Start of Data section

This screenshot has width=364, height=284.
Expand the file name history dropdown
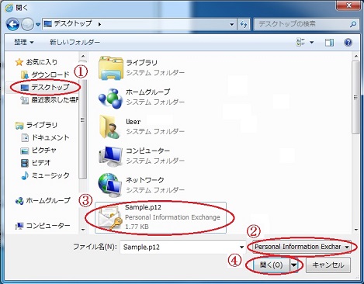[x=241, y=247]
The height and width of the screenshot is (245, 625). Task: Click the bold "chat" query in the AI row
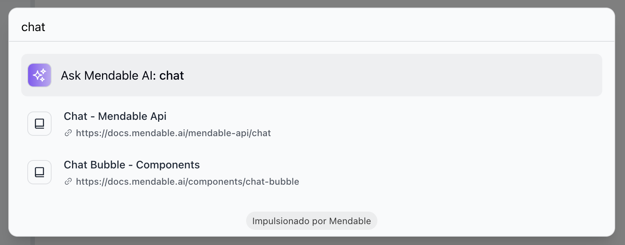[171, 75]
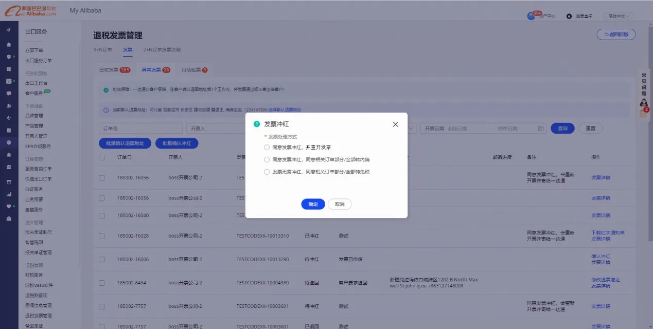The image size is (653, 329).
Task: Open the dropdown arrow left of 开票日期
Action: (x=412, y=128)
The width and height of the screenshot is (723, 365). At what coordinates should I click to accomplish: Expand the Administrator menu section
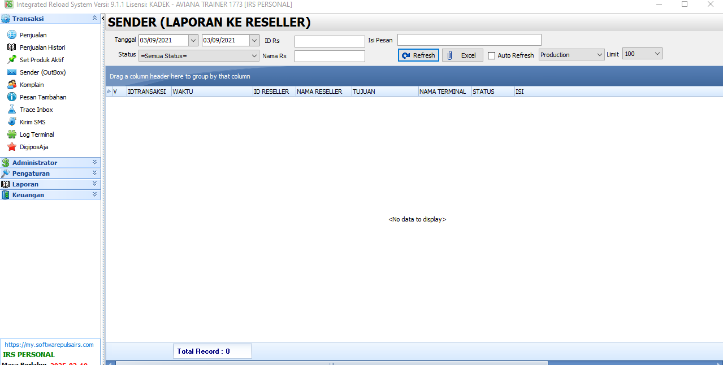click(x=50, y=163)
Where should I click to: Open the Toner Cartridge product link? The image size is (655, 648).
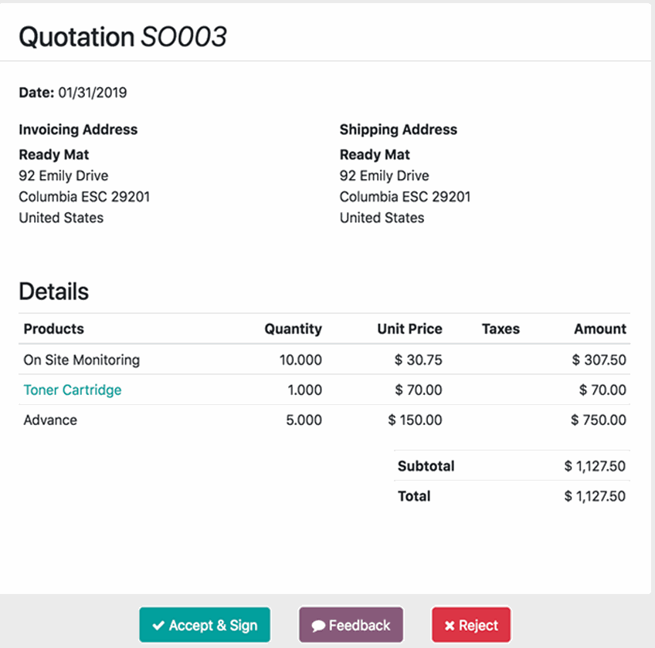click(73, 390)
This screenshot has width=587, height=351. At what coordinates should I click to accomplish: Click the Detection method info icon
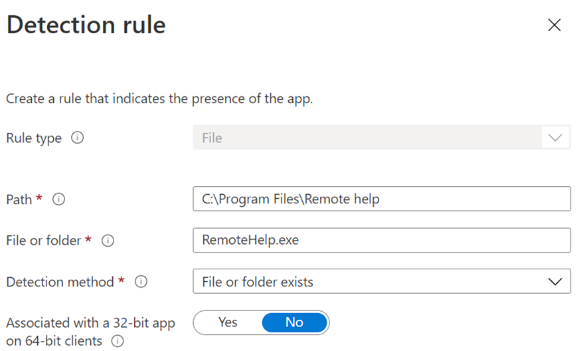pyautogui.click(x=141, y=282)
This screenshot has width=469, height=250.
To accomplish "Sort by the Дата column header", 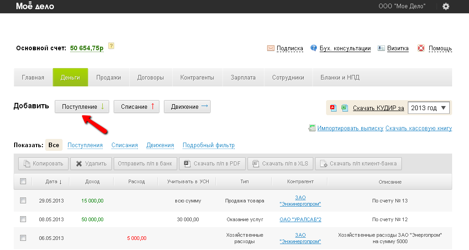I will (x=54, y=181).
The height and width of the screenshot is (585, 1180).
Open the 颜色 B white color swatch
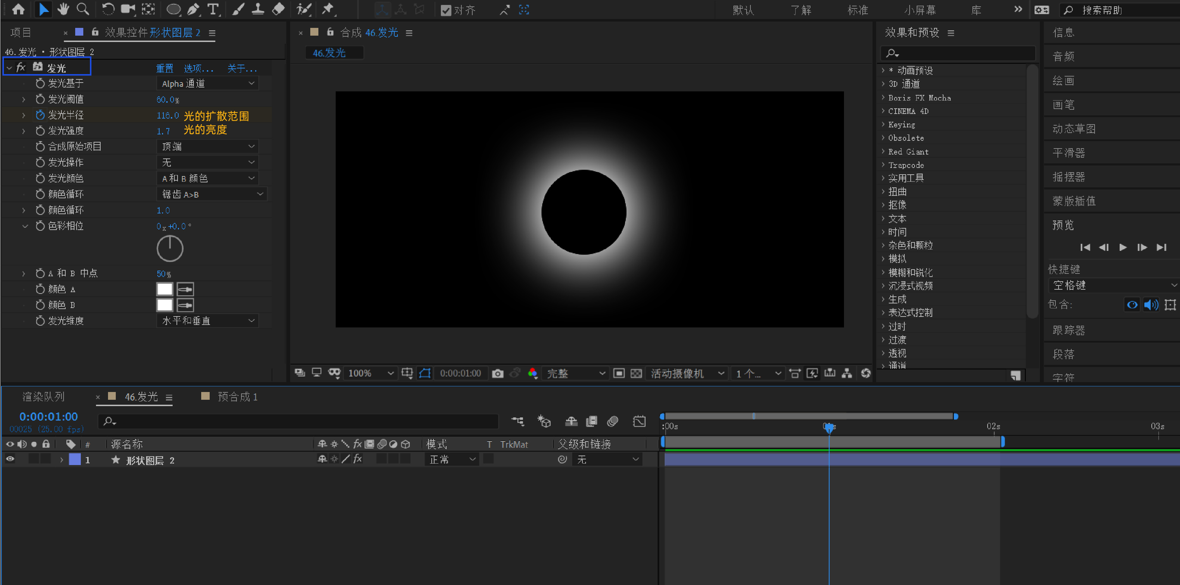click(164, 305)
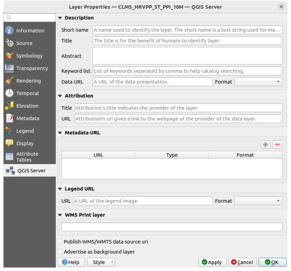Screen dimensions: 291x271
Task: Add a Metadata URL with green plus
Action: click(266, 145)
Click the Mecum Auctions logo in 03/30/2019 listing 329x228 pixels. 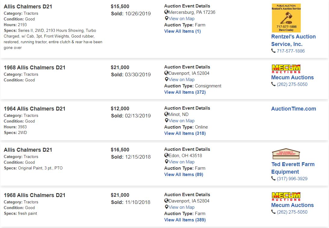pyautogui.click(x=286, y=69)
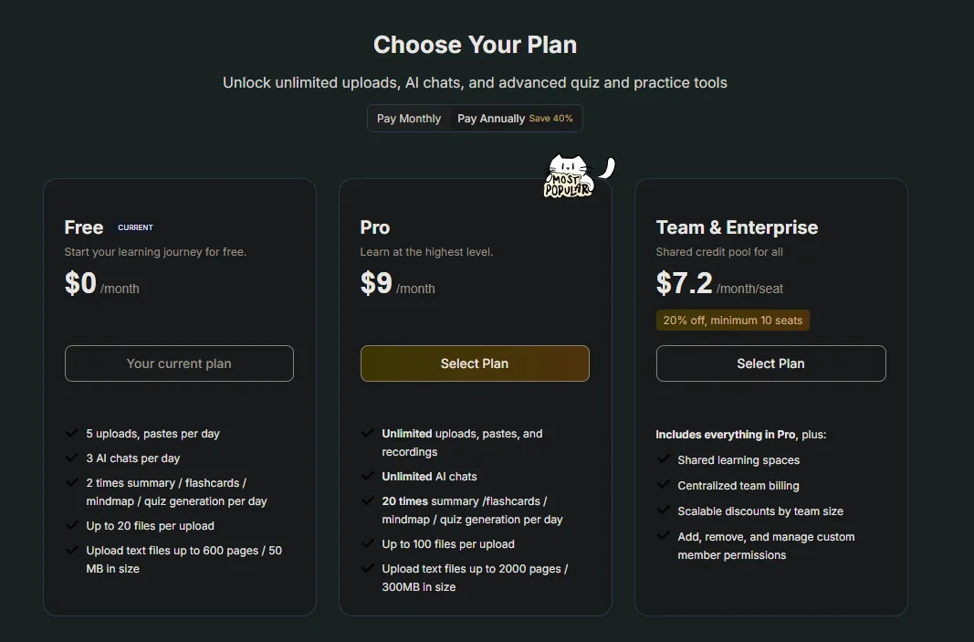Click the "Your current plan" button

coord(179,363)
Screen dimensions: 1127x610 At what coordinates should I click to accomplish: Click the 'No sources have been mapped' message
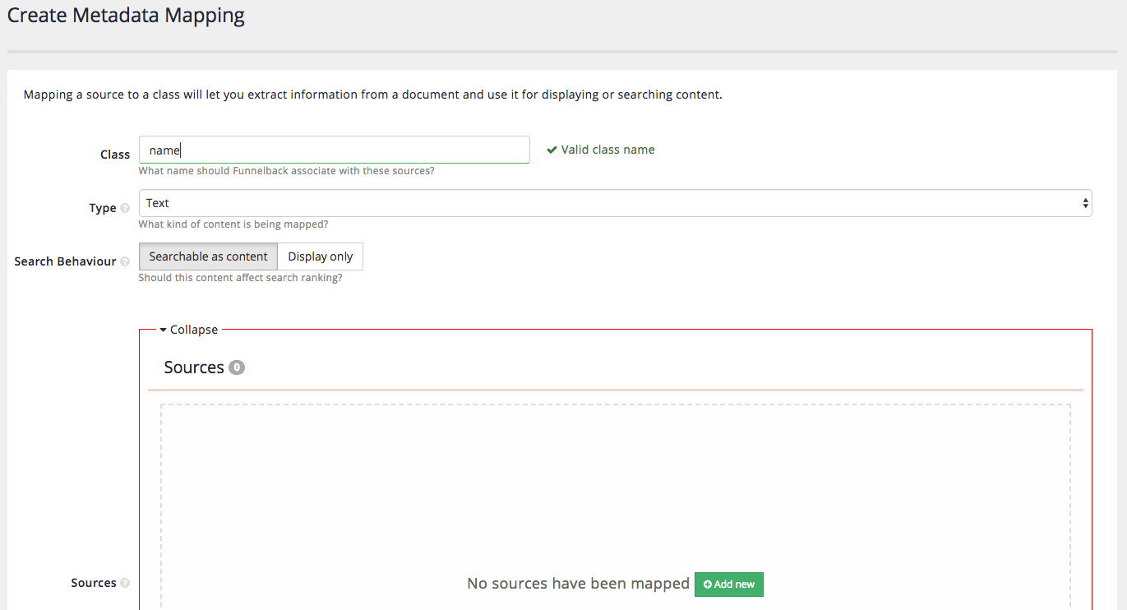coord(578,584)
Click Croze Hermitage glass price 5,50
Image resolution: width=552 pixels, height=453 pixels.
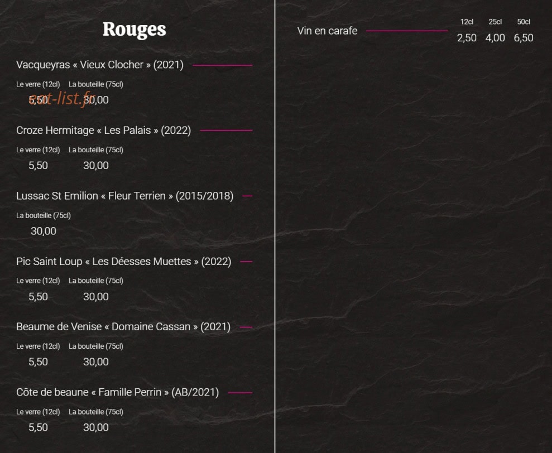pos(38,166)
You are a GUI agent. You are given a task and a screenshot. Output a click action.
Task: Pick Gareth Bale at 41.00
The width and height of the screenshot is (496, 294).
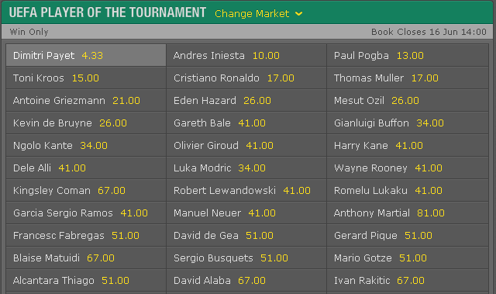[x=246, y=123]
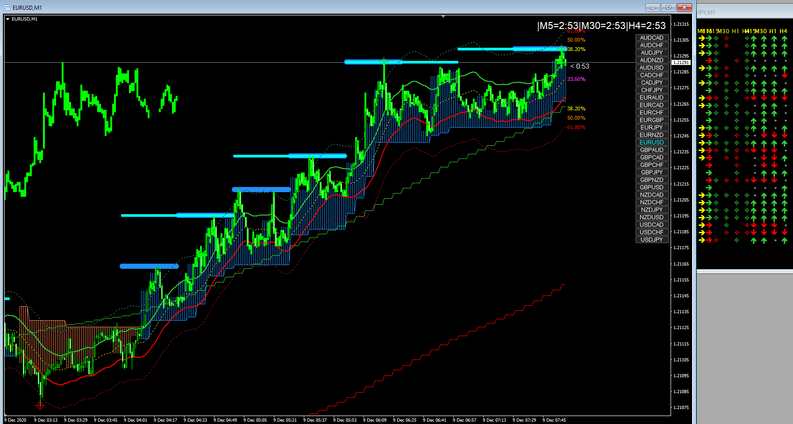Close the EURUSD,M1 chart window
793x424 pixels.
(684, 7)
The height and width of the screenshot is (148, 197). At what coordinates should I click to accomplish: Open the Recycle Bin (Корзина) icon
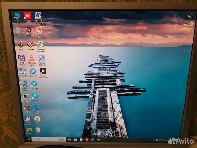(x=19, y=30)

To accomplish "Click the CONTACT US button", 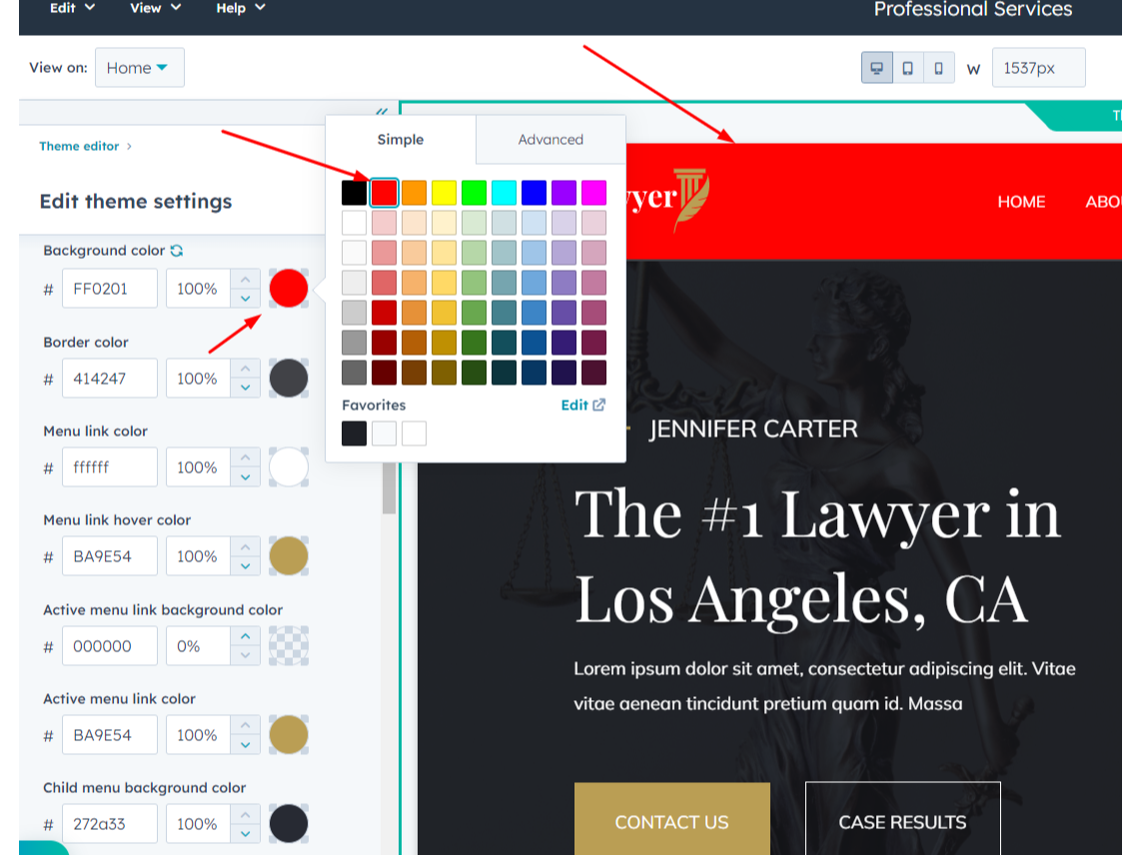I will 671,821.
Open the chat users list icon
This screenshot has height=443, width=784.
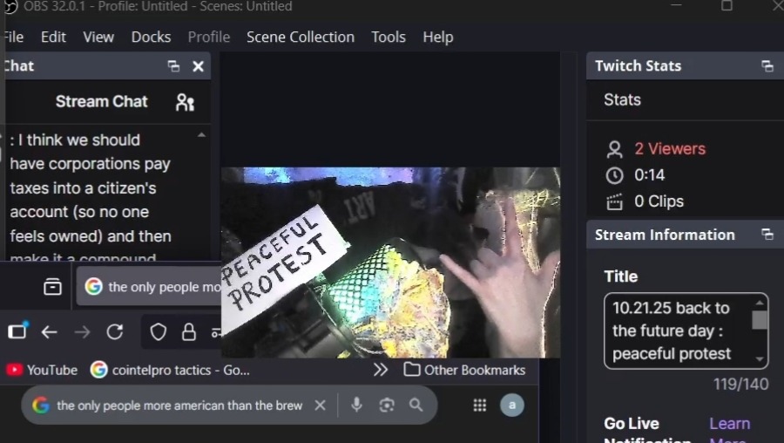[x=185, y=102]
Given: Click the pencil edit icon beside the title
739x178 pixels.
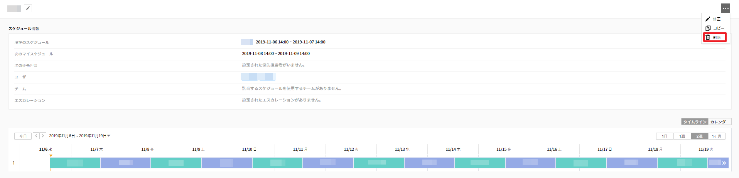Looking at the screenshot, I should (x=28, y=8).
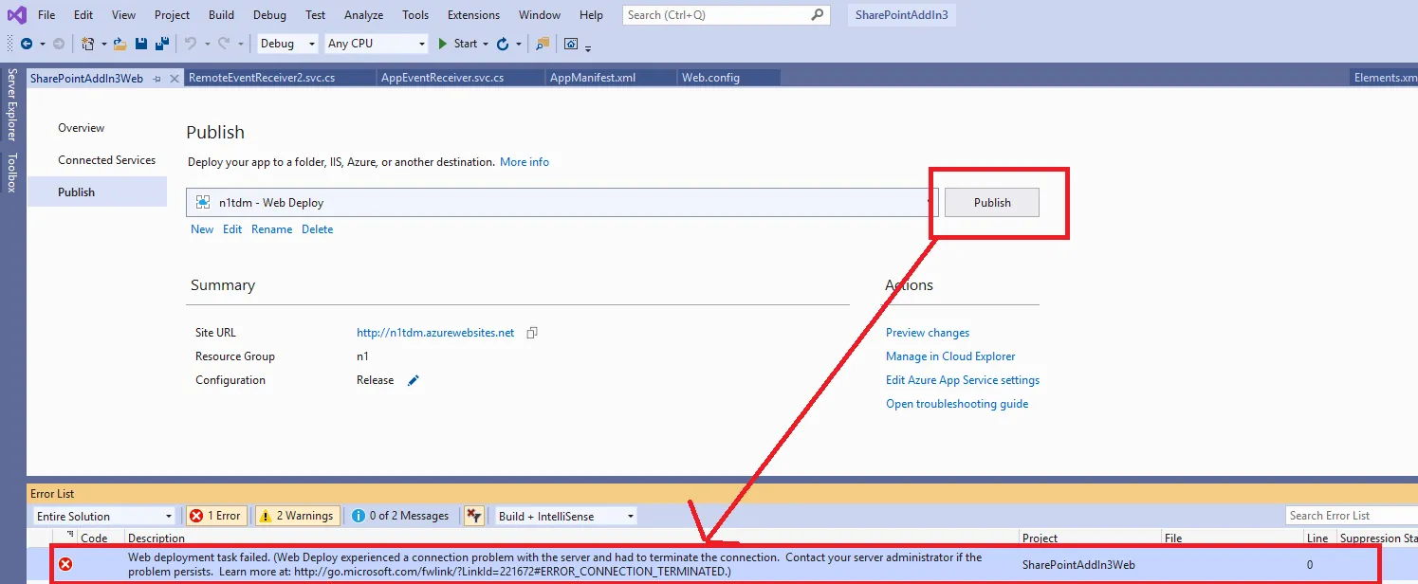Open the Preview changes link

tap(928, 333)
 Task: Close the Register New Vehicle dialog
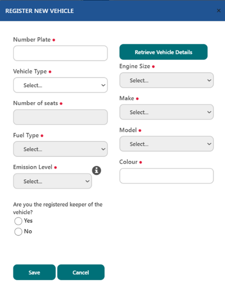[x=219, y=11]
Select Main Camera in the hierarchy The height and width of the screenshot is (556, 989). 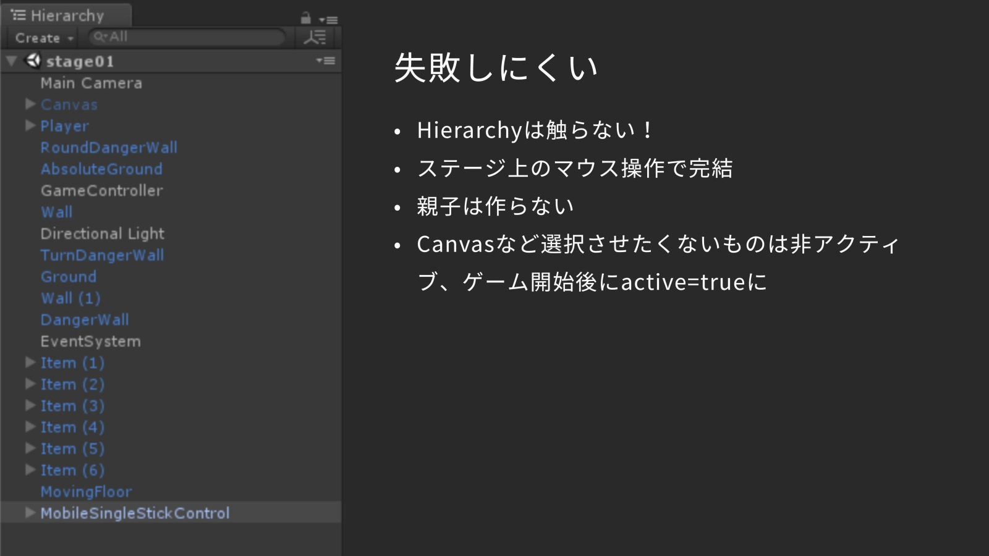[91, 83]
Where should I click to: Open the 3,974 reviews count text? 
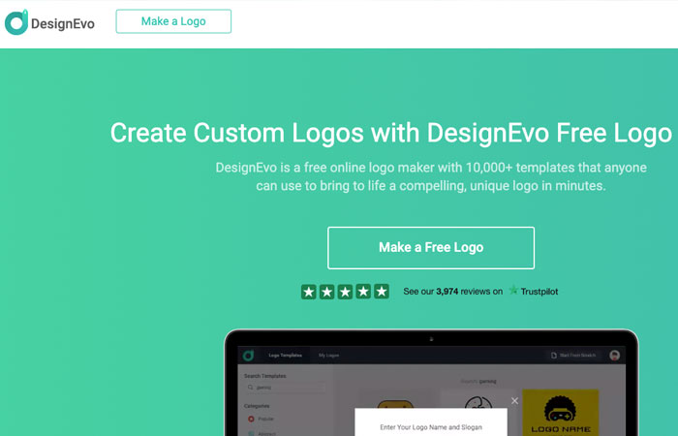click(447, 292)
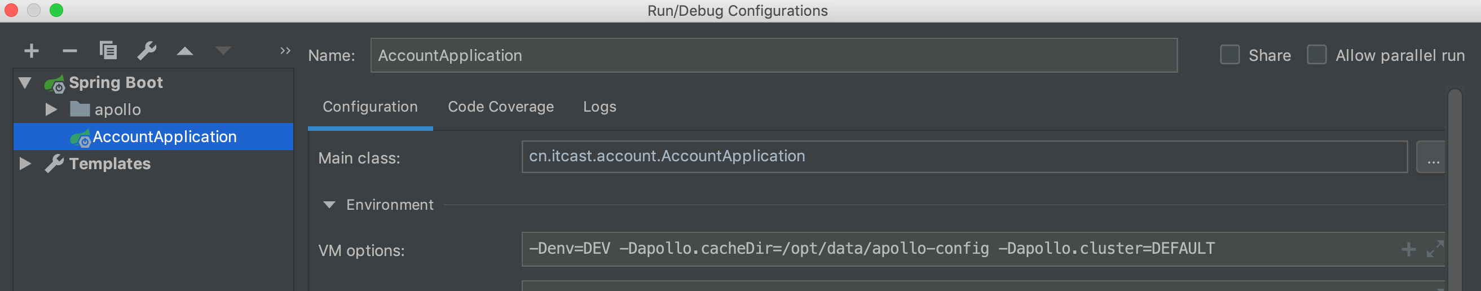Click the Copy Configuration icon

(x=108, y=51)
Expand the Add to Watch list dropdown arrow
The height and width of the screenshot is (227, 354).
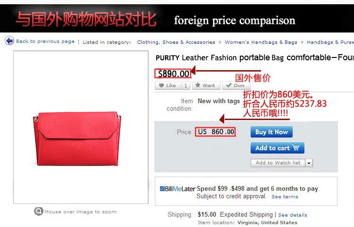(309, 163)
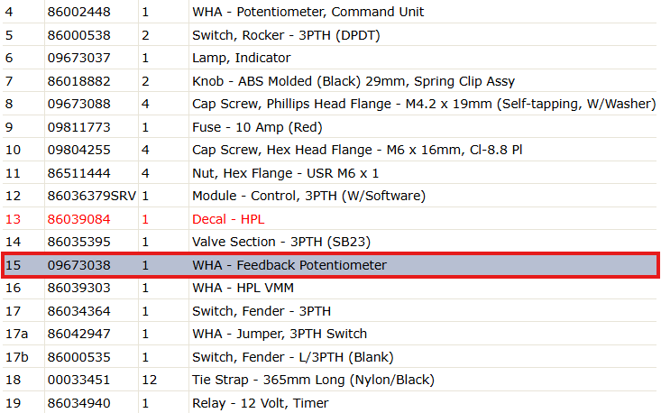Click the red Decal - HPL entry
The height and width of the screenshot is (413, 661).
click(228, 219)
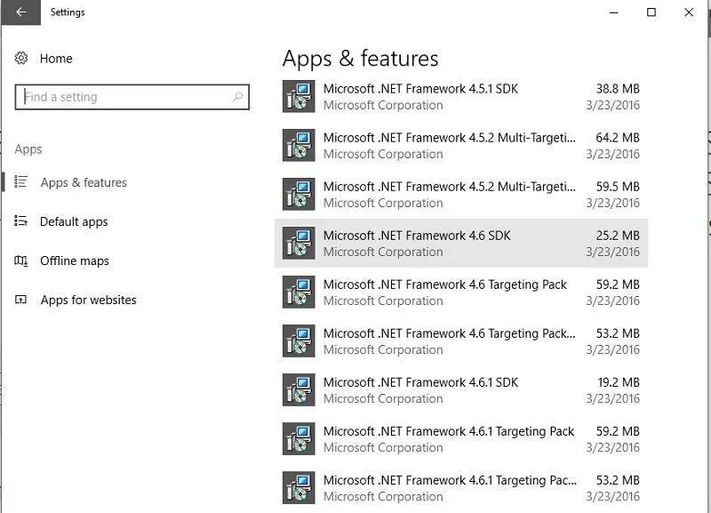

End of Data section

_Problem description:_ Give back, word for word, the lines from the line that contains "Where should I click to: Open the 3,974" through the last line of the records, with no pictures and nothing else.

_Task result:_
Where should I click to: Open the 3,974 reviews count text? 
click(447, 292)
Click the Copy Configuration icon

(x=108, y=51)
Expand the Add to Watch list dropdown arrow
The height and width of the screenshot is (227, 354).
(309, 163)
Click the red Decal - HPL entry
The height and width of the screenshot is (413, 661).
click(228, 219)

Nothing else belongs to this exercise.